Apple APNs CSR creation fails

  • 7021185
  • 07-Aug-2017
  • 07-Aug-2017

Environment

ZENworks Configuration Management 2017 Mobile Device Management


Situation

The Apple APNs CSR fails to generate with the following error message in service-messages.log:
"...
ZENServer REST Client response for MDM Server ... is 301
..."
or
"...
ZENServer REST Client response for MDM Server ... is null
..."

Resolution

Ensure the DNS names on the server certificate resolve on the Primary Server itself, the resolved IP addresses can be pinged & actually do connect to the Primary Server itself.

Additional Information

- Error message: "ZENServer REST Client response for MDM Server ... is 301"
This issue is most likely seen after importing a wildcard certificate with additional DNS names e.g. for the public IP address of NAT router forwarding the communication to the actual Primary Server. In this case the additional DNS name resolves to another web server than the ZENworks Primary Server itself. The workaround / solution is insert this DNS name into the local hosts file and resolve it to the local bound IP address.

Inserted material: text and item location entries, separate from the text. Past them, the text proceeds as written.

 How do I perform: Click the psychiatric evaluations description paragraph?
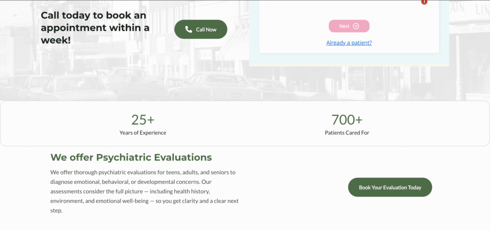pyautogui.click(x=144, y=191)
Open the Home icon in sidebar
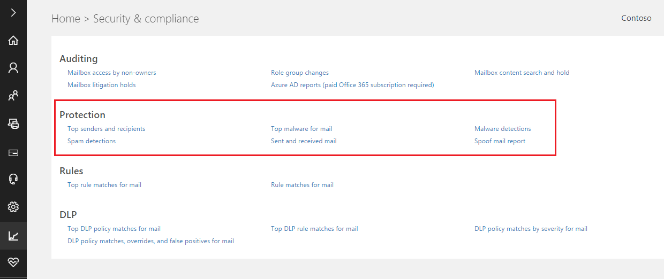Screen dimensions: 664x279 [13, 40]
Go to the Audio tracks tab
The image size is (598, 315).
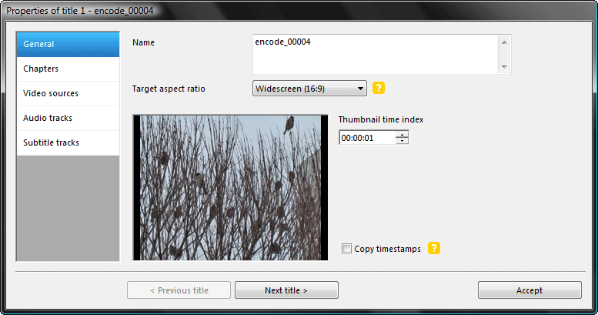[68, 119]
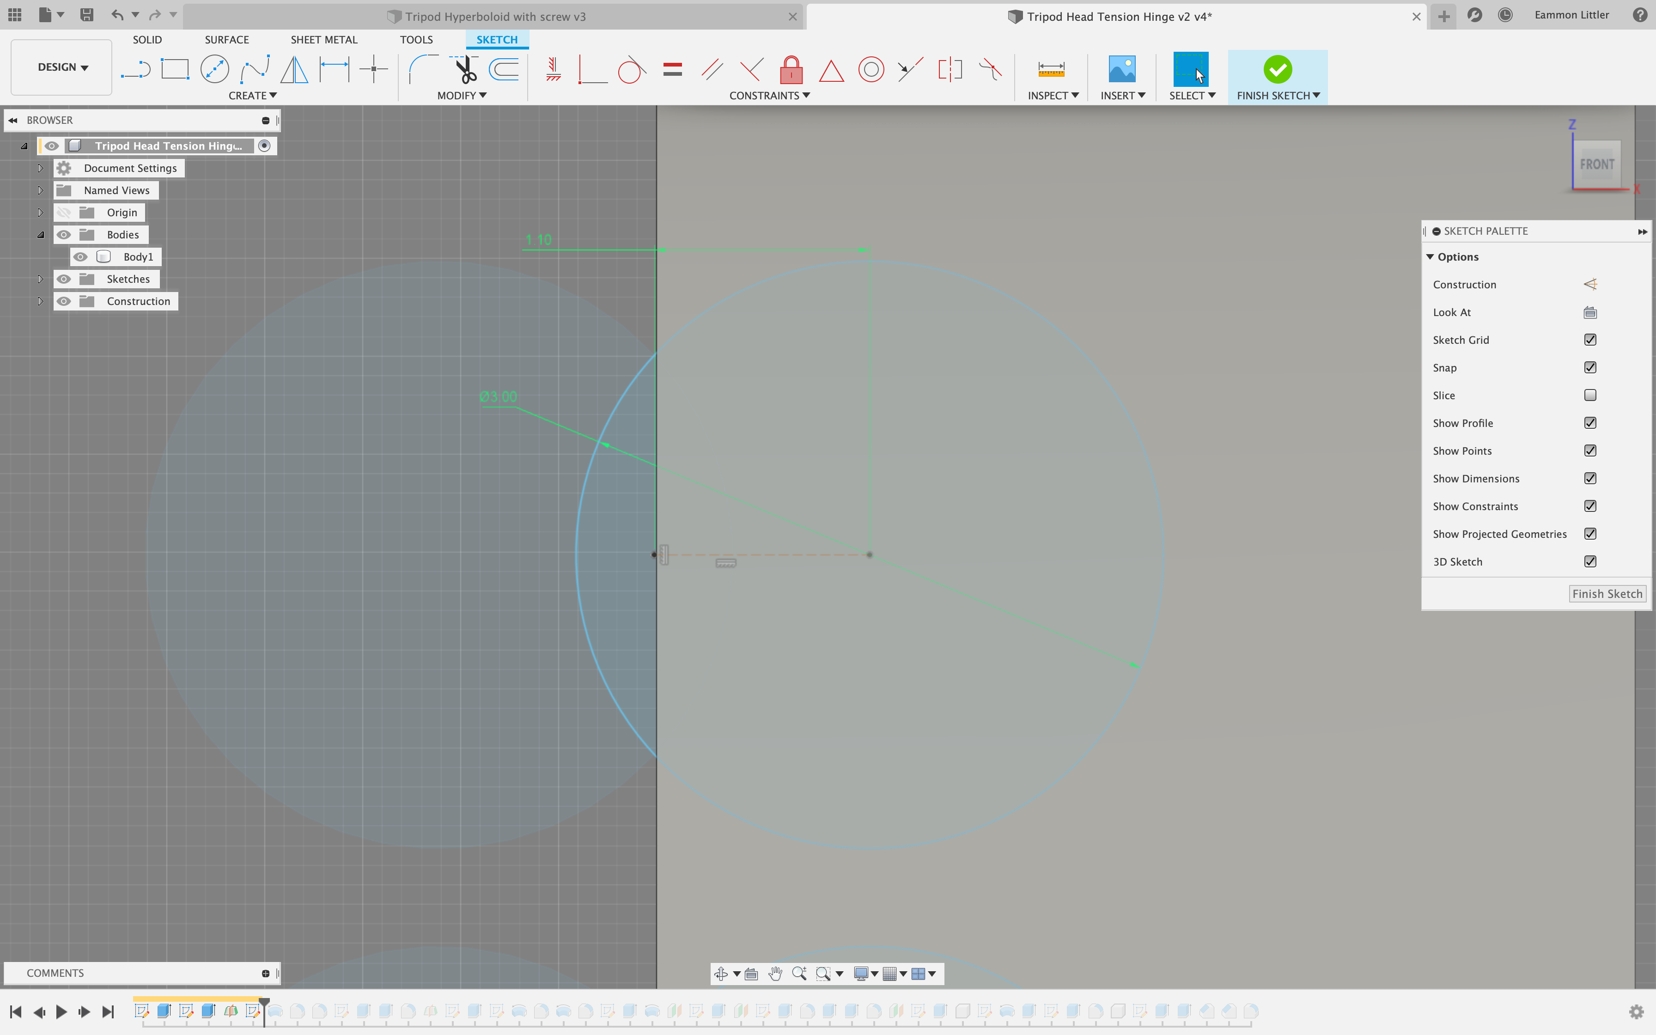Enable the Slice option
This screenshot has width=1656, height=1035.
(1590, 395)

In case of error message "ZENServer REST Client response for MDM Server ... is null" the rest client is not able to connect to any resolved IP address at all. This is seen having the Primary Server in the DMZ, blocking a ping to the server's IP address.

Please note in case a wildcard certificate is used, the Primary Server DNS names & IP address are picked from the device registration information as stored in the SQL database.